Kaposi's Sarcoma-Associated Herpesvirus Encodes a Mimic of Cellular miR-23

Kaposi's sarcoma-associated herpesvirus (KSHV) expresses similar to 20 viral microRNAs (miRNAs) in latently infected cells. We have previously shown that two of these miRNAs function as mimics of the cellular miRNAs miR-155 and miR-142-3p. Two additional KSHV miRNAs, miR-K3 + 1 and miR-K3, share perfect and offset 5' homology with cellular miR-23, respectively. Here, we report a single nucleotide polymorphism that causes miR-K3 + 1 expression in a subset of KSHV-infected primary effusion lymphoma cell lines as a consequence of altered processing of the primary transcript by the Microprocessor complex.

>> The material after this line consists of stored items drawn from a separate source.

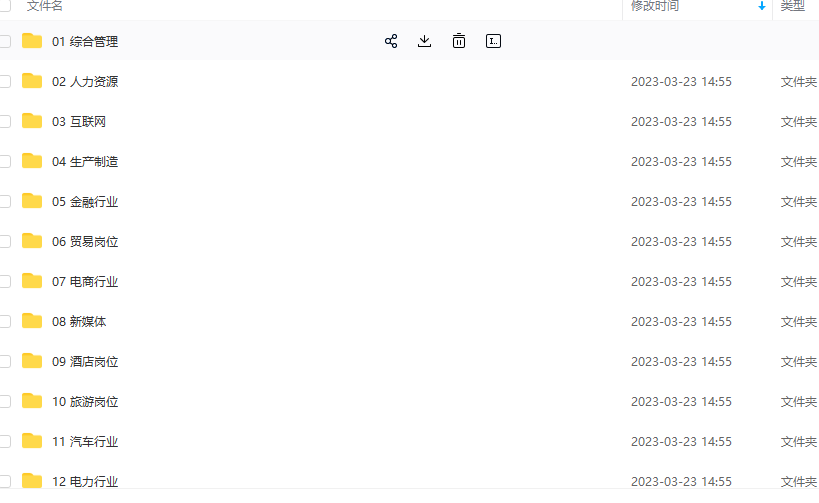Screen dimensions: 819x503
Task: Check the box for 02 人力资源
Action: (4, 81)
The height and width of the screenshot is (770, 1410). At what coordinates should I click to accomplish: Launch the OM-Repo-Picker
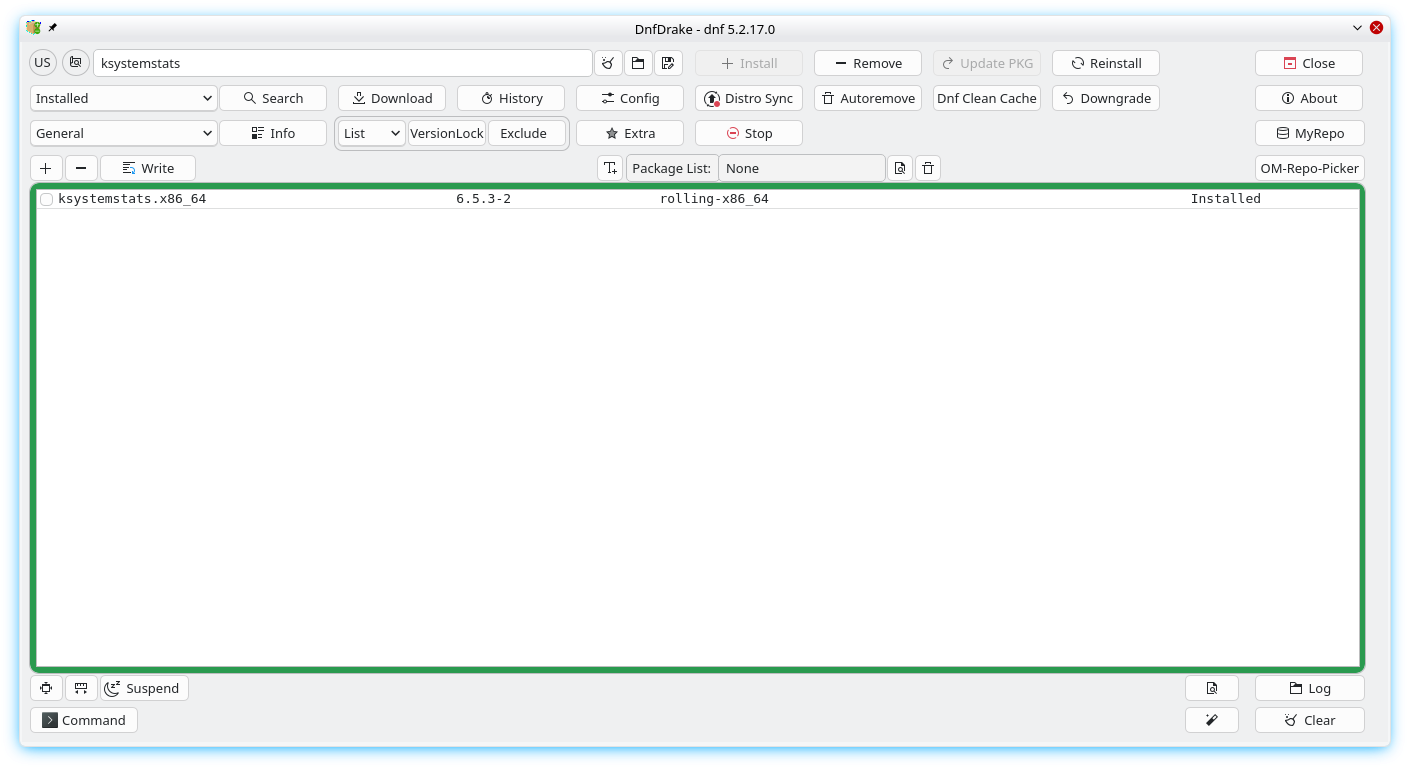[1309, 168]
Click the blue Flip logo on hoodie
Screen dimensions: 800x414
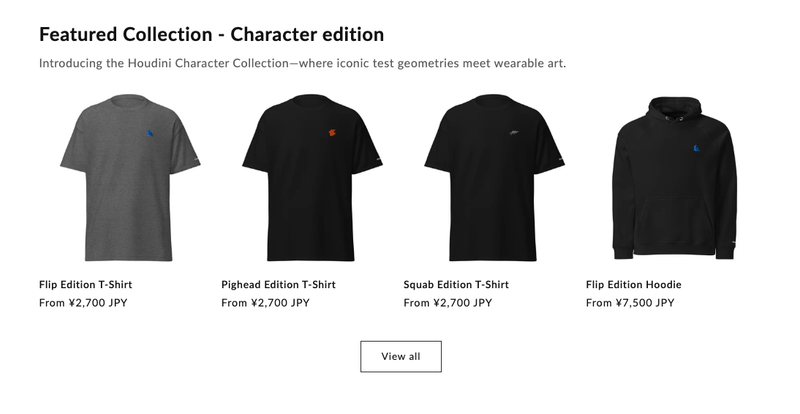[x=697, y=149]
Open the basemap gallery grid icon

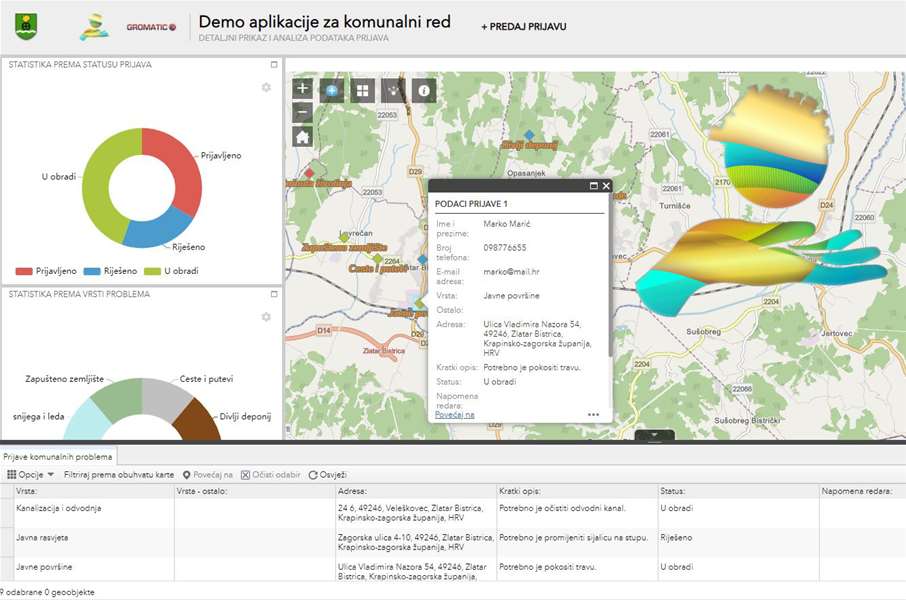(362, 90)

We confirm that miR-K3 + 1 regulates miR-23 targets, which is expected because these miRNAs share the entire seed region (nucleotides 2 to 8). Surprisingly, we found that miR-K3 also regulates miR-23 targets, despite offset seed sequences. In addition, the offset homology of miR-K3 to miR-23 likely allows this viral miRNA to expand its target repertoire beyond the targets of miR-23. Because miR-23 is highly expressed in endothelial cells but expressed at only low levels in B cells, we hypothesize that miR-K3 may function to introduce miR-23-like activities into KSHV-infected B cells. Together, our data demonstrate that KSHV has evolved at least three distinct viral miRNAs to tap into evolutionarily conserved cellular miRNA-regulatory networks. Furthermore, our data allow fundamental insights into the generation and functional impact of miRNA 5' end variation.